Les témoignages historiques étaient là, trop proches, trop nombreux.

C’est au profit des Girondins et non des Montagnards que fut essayée instinctivement, à la première heure, la légende harmonieuse de la liberté. M. Edmond Biré, dans un livre royaliste et réactionnaire, mais exactement et fortement documenté, a fait voir comment l’opinion libérale, si puissante sous la Restauration, s’intéressa d’abord à l’éloquence et aux malheurs de la Gironde. Les mémoires de madame Roland, de Riouffe, de Barbaroux, de Buzot, publiés par Barrière, soulevèrent une émotion unanime. L’art exprima ce sentiment. Charles Nodier inventa le dernier banquet des Girondins, fiction éloquente qui passa pour la vérité même.
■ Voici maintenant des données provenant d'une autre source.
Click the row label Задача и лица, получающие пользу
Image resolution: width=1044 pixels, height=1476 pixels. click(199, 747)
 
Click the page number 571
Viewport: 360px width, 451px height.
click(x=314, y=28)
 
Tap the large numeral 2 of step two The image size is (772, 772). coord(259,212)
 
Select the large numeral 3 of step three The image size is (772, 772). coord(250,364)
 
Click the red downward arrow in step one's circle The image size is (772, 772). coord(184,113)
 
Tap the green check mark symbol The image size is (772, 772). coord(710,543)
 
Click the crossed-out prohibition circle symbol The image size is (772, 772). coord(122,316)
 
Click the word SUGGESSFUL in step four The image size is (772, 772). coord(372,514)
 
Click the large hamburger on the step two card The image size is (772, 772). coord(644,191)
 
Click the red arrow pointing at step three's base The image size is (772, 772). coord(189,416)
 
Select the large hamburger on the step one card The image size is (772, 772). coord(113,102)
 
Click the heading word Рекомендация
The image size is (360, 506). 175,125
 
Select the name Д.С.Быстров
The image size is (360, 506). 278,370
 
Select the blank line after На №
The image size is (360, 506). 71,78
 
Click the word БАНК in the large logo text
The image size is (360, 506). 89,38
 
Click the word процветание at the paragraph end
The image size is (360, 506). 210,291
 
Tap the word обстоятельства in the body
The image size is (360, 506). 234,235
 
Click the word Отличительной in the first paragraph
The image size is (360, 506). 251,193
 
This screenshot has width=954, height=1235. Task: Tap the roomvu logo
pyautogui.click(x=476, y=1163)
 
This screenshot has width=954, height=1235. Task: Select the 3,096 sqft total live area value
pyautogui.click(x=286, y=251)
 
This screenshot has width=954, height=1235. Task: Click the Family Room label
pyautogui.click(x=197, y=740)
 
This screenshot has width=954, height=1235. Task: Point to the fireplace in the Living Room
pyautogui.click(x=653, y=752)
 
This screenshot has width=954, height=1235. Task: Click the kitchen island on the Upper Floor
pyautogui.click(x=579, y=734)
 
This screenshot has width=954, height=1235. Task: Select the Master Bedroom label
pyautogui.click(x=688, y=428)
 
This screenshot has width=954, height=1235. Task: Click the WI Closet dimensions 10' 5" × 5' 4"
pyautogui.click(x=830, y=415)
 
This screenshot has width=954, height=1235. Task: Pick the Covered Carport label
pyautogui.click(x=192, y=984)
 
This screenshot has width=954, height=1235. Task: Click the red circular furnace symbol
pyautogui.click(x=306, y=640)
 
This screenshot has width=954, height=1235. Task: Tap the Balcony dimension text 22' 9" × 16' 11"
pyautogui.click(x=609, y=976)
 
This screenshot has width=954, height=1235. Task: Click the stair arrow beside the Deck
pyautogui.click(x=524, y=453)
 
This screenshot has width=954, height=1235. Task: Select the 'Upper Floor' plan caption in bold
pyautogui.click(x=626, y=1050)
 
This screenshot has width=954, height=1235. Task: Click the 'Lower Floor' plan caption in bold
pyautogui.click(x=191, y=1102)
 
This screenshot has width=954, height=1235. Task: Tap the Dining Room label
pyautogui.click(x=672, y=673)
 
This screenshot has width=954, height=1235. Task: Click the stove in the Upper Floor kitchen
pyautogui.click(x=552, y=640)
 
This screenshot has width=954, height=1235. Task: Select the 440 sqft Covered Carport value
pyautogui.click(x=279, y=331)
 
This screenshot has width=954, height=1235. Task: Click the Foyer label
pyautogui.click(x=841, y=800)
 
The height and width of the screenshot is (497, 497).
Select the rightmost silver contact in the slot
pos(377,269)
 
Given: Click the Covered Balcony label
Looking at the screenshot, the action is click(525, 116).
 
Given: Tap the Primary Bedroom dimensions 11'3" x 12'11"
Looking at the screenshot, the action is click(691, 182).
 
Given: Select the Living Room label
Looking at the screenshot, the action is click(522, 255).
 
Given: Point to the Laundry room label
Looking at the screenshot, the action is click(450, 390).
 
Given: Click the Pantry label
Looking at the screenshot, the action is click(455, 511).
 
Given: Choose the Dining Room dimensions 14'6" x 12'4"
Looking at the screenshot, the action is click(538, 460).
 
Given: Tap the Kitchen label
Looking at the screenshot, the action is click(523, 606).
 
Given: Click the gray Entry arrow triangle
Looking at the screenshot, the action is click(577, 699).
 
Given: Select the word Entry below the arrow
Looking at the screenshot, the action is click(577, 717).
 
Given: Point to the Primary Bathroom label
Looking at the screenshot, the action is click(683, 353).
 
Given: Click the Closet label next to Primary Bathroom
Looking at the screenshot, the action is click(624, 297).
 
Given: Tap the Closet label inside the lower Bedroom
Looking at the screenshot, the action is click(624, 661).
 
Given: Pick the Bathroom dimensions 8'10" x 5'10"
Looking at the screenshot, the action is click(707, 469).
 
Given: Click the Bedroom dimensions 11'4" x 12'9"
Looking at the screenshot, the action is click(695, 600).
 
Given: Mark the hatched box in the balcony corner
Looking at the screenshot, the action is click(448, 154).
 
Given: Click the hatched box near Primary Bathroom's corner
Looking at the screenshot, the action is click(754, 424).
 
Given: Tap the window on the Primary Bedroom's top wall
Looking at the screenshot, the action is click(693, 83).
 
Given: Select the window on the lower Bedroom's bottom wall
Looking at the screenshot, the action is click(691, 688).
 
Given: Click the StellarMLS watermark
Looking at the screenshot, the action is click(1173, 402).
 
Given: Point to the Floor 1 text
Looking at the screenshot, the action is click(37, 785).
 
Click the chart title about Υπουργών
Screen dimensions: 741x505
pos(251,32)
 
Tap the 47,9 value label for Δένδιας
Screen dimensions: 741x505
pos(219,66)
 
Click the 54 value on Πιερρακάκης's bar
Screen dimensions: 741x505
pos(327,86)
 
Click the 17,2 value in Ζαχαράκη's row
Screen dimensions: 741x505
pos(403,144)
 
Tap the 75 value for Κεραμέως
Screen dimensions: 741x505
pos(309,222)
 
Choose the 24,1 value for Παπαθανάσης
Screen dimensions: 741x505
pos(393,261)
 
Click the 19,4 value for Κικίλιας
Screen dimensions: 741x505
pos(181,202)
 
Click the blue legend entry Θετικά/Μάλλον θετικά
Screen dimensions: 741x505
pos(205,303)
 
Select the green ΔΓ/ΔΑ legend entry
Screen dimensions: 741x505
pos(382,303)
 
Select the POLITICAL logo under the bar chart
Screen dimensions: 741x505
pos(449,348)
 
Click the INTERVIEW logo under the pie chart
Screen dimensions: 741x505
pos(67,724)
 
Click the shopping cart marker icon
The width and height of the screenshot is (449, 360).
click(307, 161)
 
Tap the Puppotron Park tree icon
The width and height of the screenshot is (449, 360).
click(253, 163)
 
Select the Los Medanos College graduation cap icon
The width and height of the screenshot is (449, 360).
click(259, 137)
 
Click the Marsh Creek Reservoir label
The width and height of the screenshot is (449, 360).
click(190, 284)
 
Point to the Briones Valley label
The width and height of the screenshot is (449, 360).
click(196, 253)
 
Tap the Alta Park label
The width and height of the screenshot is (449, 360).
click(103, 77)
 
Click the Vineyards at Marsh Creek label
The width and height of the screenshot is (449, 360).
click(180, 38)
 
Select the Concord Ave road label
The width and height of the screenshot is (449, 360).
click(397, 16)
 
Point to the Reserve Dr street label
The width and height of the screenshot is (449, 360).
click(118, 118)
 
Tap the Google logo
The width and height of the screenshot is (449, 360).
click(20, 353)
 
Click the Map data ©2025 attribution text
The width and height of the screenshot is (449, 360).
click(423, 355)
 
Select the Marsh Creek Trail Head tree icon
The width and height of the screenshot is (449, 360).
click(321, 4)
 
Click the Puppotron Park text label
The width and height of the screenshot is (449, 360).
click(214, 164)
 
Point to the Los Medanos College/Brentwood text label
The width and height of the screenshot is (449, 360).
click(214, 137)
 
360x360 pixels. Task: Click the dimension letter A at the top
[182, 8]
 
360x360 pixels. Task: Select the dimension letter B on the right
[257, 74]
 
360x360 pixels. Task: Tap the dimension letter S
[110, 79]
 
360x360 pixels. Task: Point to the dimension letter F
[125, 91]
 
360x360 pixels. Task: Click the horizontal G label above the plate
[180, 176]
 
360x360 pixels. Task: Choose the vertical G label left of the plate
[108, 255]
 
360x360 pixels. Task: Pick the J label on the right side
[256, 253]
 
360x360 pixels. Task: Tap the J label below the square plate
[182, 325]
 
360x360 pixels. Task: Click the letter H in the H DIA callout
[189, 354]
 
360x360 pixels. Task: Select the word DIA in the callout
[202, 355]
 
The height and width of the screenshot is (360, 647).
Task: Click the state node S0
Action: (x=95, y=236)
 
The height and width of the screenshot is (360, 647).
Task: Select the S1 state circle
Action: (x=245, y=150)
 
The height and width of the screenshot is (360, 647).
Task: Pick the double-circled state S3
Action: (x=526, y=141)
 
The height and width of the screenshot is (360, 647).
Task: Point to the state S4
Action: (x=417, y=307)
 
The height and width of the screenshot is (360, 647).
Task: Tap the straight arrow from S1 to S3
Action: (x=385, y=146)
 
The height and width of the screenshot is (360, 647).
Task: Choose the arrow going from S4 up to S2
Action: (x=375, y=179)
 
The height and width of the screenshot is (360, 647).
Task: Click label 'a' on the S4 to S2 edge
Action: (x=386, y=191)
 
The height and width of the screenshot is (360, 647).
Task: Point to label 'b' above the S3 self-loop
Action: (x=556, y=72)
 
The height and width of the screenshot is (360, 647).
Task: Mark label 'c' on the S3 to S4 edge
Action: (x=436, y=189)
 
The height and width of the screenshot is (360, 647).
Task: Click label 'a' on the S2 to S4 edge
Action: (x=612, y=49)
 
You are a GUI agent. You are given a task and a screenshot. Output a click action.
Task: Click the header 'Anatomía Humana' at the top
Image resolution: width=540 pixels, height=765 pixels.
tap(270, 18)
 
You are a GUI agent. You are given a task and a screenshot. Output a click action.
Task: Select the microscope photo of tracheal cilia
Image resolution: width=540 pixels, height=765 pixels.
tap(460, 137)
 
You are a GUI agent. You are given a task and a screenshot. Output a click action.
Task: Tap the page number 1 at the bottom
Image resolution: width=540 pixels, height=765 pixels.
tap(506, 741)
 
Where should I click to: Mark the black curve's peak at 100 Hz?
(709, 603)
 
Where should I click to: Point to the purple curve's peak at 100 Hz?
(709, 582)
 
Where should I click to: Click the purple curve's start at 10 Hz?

L’homme des foules, Alexandre Dumas, dans le Chevalier de Maison-Rouge, répandit son pathétique populaire sur la fin des Girondins, auxquels il fit chanter au pied de l’échafaud :

Nous, amis, qui loin des batailles
Succombons dans l’obscurité,
Vouons du moins nos funérailles
À la France, à la liberté.
Mourir pour la patrie,
C’est le sort le plus beau, le plus digne d’envie.

M. de Lamartine enfin célébra la Gironde dans une histoire éloquente, qui tient beaucoup de la légende.

Cependant l’histoire agissait de concert.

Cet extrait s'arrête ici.